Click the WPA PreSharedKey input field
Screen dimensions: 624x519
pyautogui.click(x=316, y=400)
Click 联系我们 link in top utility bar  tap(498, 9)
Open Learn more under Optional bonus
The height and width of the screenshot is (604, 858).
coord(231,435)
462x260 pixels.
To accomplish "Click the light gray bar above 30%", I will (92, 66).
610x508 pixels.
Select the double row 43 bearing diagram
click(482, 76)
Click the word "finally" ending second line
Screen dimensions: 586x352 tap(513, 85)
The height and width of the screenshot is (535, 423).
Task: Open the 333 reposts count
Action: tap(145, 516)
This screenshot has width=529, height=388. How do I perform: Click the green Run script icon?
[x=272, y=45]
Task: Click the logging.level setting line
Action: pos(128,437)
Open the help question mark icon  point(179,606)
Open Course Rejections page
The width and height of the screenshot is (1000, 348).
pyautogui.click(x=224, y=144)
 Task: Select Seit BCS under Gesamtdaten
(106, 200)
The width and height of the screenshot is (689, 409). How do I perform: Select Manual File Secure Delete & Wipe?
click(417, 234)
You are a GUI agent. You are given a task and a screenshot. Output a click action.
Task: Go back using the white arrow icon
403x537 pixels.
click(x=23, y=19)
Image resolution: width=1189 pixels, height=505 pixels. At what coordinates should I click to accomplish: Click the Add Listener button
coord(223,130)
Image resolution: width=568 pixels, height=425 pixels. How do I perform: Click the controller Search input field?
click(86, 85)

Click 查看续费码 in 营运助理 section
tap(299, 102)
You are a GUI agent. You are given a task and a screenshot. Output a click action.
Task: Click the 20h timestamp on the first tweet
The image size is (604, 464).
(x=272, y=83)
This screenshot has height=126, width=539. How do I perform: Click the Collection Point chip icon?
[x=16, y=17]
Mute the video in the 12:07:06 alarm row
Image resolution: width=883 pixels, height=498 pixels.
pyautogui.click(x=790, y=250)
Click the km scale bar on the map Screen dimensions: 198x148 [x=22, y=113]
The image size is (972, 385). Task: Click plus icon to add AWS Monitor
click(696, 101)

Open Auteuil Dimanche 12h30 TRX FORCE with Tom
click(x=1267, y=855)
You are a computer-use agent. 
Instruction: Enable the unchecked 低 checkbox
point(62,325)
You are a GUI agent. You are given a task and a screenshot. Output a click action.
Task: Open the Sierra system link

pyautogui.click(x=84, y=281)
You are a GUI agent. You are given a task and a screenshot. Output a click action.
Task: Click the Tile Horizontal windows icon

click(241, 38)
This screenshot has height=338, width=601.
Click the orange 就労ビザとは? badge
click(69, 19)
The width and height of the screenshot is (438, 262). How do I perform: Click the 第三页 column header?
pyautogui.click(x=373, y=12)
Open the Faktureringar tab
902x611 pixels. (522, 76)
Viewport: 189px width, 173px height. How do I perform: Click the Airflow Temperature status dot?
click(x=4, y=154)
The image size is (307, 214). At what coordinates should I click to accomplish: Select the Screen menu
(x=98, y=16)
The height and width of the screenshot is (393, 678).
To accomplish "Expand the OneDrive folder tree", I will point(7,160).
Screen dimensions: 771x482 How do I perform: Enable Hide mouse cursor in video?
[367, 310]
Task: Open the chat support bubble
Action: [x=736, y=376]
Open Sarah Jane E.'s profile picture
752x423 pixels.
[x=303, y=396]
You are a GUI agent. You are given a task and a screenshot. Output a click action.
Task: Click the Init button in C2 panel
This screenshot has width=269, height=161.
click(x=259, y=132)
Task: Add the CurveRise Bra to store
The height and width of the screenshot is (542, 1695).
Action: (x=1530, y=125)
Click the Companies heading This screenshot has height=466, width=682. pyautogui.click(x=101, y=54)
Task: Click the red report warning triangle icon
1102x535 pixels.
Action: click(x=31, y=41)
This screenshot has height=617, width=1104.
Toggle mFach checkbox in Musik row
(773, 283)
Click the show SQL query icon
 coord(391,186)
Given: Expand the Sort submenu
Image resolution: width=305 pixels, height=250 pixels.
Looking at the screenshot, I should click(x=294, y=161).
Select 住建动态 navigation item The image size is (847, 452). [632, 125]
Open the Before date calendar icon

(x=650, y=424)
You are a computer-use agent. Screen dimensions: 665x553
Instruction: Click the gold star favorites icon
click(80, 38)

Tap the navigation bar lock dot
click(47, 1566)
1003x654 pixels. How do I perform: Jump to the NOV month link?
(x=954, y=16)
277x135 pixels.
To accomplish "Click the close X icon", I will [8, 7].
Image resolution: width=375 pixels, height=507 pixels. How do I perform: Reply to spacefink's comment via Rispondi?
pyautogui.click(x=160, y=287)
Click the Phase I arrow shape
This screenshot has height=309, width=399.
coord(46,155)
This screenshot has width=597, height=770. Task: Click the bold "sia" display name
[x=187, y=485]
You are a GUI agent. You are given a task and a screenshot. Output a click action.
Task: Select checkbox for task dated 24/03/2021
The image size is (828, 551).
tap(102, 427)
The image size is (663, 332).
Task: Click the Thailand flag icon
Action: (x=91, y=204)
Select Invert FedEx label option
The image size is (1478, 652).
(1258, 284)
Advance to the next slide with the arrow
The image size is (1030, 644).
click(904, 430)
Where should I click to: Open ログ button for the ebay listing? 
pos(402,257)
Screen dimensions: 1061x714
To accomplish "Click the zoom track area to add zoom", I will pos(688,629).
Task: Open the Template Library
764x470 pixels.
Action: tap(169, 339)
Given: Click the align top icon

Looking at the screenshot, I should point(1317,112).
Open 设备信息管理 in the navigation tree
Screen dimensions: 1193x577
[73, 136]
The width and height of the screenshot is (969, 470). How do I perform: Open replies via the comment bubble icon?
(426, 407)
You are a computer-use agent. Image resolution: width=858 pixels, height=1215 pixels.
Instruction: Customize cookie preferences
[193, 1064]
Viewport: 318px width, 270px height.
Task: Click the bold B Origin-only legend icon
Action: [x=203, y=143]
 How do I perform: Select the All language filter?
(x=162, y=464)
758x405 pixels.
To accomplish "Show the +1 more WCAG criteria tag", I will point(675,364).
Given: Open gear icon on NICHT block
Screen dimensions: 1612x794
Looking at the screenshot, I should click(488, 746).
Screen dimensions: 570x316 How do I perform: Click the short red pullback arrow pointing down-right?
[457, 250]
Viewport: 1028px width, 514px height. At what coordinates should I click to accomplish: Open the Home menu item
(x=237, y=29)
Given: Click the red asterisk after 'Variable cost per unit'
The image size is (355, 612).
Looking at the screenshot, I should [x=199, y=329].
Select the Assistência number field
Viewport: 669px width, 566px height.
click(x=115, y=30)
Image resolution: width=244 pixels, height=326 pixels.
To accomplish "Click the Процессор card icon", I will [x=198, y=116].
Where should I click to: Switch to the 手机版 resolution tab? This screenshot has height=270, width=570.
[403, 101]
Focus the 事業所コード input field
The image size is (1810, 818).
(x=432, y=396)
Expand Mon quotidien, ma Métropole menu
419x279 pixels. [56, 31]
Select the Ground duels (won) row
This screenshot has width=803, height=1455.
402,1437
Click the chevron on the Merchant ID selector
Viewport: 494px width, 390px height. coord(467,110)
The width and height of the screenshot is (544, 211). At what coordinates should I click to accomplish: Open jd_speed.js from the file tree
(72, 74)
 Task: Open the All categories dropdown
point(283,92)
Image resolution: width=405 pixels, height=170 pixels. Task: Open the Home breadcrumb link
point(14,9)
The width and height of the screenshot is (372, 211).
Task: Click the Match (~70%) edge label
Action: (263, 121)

* [ABOUT THIS EXERCISE] Every single record must be transcribed exactly as it stands.

* [EXERCISE RESULT]
Click the WPA PreSharedKey input field
Screen dimensions: 624x519
pyautogui.click(x=316, y=400)
Click 联系我们 link in top utility bar  tap(498, 9)
Open Learn more under Optional bonus
The height and width of the screenshot is (604, 858).
coord(231,435)
462x260 pixels.
To accomplish "Click the light gray bar above 30%", I will (92, 66).
610x508 pixels.
Select the double row 43 bearing diagram
click(482, 76)
Click the word "finally" ending second line
Screen dimensions: 586x352 tap(513, 85)
The height and width of the screenshot is (535, 423).
Task: Open the 333 reposts count
Action: tap(145, 516)
This screenshot has width=529, height=388. How do I perform: Click the green Run script icon?
[x=272, y=45]
Task: Click the logging.level setting line
Action: pos(128,437)
Open the help question mark icon  point(179,606)
Open Course Rejections page
The width and height of the screenshot is (1000, 348).
pyautogui.click(x=224, y=144)
 Task: Select Seit BCS under Gesamtdaten
(106, 200)
The width and height of the screenshot is (689, 409). How do I perform: Select Manual File Secure Delete & Wipe?
click(417, 234)
You are a GUI agent. You are given a task and a screenshot. Output a click action.
Task: Go back using the white arrow icon
403x537 pixels.
click(x=23, y=19)
Image resolution: width=1189 pixels, height=505 pixels. At what coordinates should I click to accomplish: Click the Add Listener button
coord(223,130)
Image resolution: width=568 pixels, height=425 pixels. How do I perform: Click the controller Search input field?
click(86, 85)

Click 查看续费码 in 营运助理 section
tap(299, 102)
You are a GUI agent. You are given a task and a screenshot. Output a click action.
Task: Click the 20h timestamp on the first tweet
The image size is (604, 464).
(x=272, y=83)
This screenshot has height=126, width=539. How do I perform: Click the Collection Point chip icon?
[x=16, y=17]
Mute the video in the 12:07:06 alarm row
Image resolution: width=883 pixels, height=498 pixels.
pyautogui.click(x=790, y=250)
Click the km scale bar on the map Screen dimensions: 198x148 [x=22, y=113]
The image size is (972, 385). Task: Click plus icon to add AWS Monitor
click(696, 101)

Open Auteuil Dimanche 12h30 TRX FORCE with Tom
click(x=1267, y=855)
You are a computer-use agent. 
Instruction: Enable the unchecked 低 checkbox
point(62,325)
You are a GUI agent. You are given a task and a screenshot. Output a click action.
Task: Open the Sierra system link

pyautogui.click(x=84, y=281)
You are a GUI agent. You are given a task and a screenshot. Output a click action.
Task: Click the Tile Horizontal windows icon

click(241, 38)
This screenshot has height=338, width=601.
Click the orange 就労ビザとは? badge
click(69, 19)
The width and height of the screenshot is (438, 262). How do I perform: Click the 第三页 column header?
pyautogui.click(x=373, y=12)
Open the Faktureringar tab
902x611 pixels. (522, 76)
Viewport: 189px width, 173px height. How do I perform: Click the Airflow Temperature status dot?
click(x=4, y=154)
The image size is (307, 214). At what coordinates should I click to accomplish: Select the Screen menu
(x=98, y=16)
The height and width of the screenshot is (393, 678).
To accomplish "Expand the OneDrive folder tree", I will point(7,160).
Screen dimensions: 771x482 How do I perform: Enable Hide mouse cursor in video?
[367, 310]
Task: Open the chat support bubble
Action: [x=736, y=376]
Open Sarah Jane E.'s profile picture
752x423 pixels.
[x=303, y=396]
You are a GUI agent. You are given a task and a screenshot. Output a click action.
Task: Click the Init button in C2 panel
This screenshot has width=269, height=161.
click(x=259, y=132)
Task: Add the CurveRise Bra to store
The height and width of the screenshot is (542, 1695).
Action: (x=1530, y=125)
Click the Companies heading This screenshot has height=466, width=682. pyautogui.click(x=101, y=54)
Task: Click the red report warning triangle icon
1102x535 pixels.
Action: click(x=31, y=41)
This screenshot has height=617, width=1104.
Toggle mFach checkbox in Musik row
(773, 283)
Click the show SQL query icon
 coord(391,186)
Given: Expand the Sort submenu
Image resolution: width=305 pixels, height=250 pixels.
Looking at the screenshot, I should click(x=294, y=161).
Select 住建动态 navigation item The image size is (847, 452). [632, 125]
Open the Before date calendar icon

(x=650, y=424)
You are a computer-use agent. Screen dimensions: 665x553
Instruction: Click the gold star favorites icon
click(80, 38)

Tap the navigation bar lock dot
click(47, 1566)
1003x654 pixels. How do I perform: Jump to the NOV month link?
(x=954, y=16)
277x135 pixels.
To accomplish "Click the close X icon", I will [8, 7].
Image resolution: width=375 pixels, height=507 pixels. How do I perform: Reply to spacefink's comment via Rispondi?
pyautogui.click(x=160, y=287)
Click the Phase I arrow shape
This screenshot has height=309, width=399.
coord(46,155)
This screenshot has width=597, height=770. Task: Click the bold "sia" display name
[x=187, y=485]
You are a GUI agent. You are given a task and a screenshot. Output a click action.
Task: Select checkbox for task dated 24/03/2021
The image size is (828, 551).
tap(102, 427)
The image size is (663, 332).
Task: Click the Thailand flag icon
Action: (x=91, y=204)
Select Invert FedEx label option
The image size is (1478, 652).
(1258, 284)
Advance to the next slide with the arrow
The image size is (1030, 644).
click(904, 430)
Where should I click to: Open ログ button for the ebay listing? 
pos(402,257)
Screen dimensions: 1061x714
To accomplish "Click the zoom track area to add zoom", I will pos(688,629).
Task: Open the Template Library
764x470 pixels.
Action: tap(169, 339)
Given: Click the align top icon

Looking at the screenshot, I should point(1317,112).
Open 设备信息管理 in the navigation tree
Screen dimensions: 1193x577
[73, 136]
The width and height of the screenshot is (969, 470). How do I perform: Open replies via the comment bubble icon?
(426, 407)
You are a computer-use agent. Image resolution: width=858 pixels, height=1215 pixels.
Instruction: Customize cookie preferences
[193, 1064]
Viewport: 318px width, 270px height.
Task: Click the bold B Origin-only legend icon
Action: [x=203, y=143]
 How do I perform: Select the All language filter?
(x=162, y=464)
758x405 pixels.
To accomplish "Show the +1 more WCAG criteria tag", I will point(675,364).
Given: Open gear icon on NICHT block
Screen dimensions: 1612x794
Looking at the screenshot, I should click(488, 746).
Screen dimensions: 570x316 How do I perform: Click the short red pullback arrow pointing down-right?
[457, 250]
Viewport: 1028px width, 514px height. At what coordinates should I click to accomplish: Open the Home menu item
(x=237, y=29)
Given: Click the red asterisk after 'Variable cost per unit'
The image size is (355, 612).
Looking at the screenshot, I should [x=199, y=329].
Select the Assistência number field
Viewport: 669px width, 566px height.
click(x=115, y=30)
Image resolution: width=244 pixels, height=326 pixels.
To accomplish "Click the Процессор card icon", I will [x=198, y=116].
Where should I click to: Switch to the 手机版 resolution tab? This screenshot has height=270, width=570.
[403, 101]
Focus the 事業所コード input field
The image size is (1810, 818).
(x=432, y=396)
Expand Mon quotidien, ma Métropole menu
419x279 pixels. [56, 31]
Select the Ground duels (won) row
This screenshot has width=803, height=1455.
402,1437
Click the chevron on the Merchant ID selector
Viewport: 494px width, 390px height. coord(467,110)
The width and height of the screenshot is (544, 211). At what coordinates should I click to accomplish: Open jd_speed.js from the file tree
(72, 74)
 Task: Open the All categories dropdown
point(283,92)
Image resolution: width=405 pixels, height=170 pixels. Task: Open the Home breadcrumb link
point(14,9)
The width and height of the screenshot is (372, 211).
Task: Click the Match (~70%) edge label
Action: (263, 121)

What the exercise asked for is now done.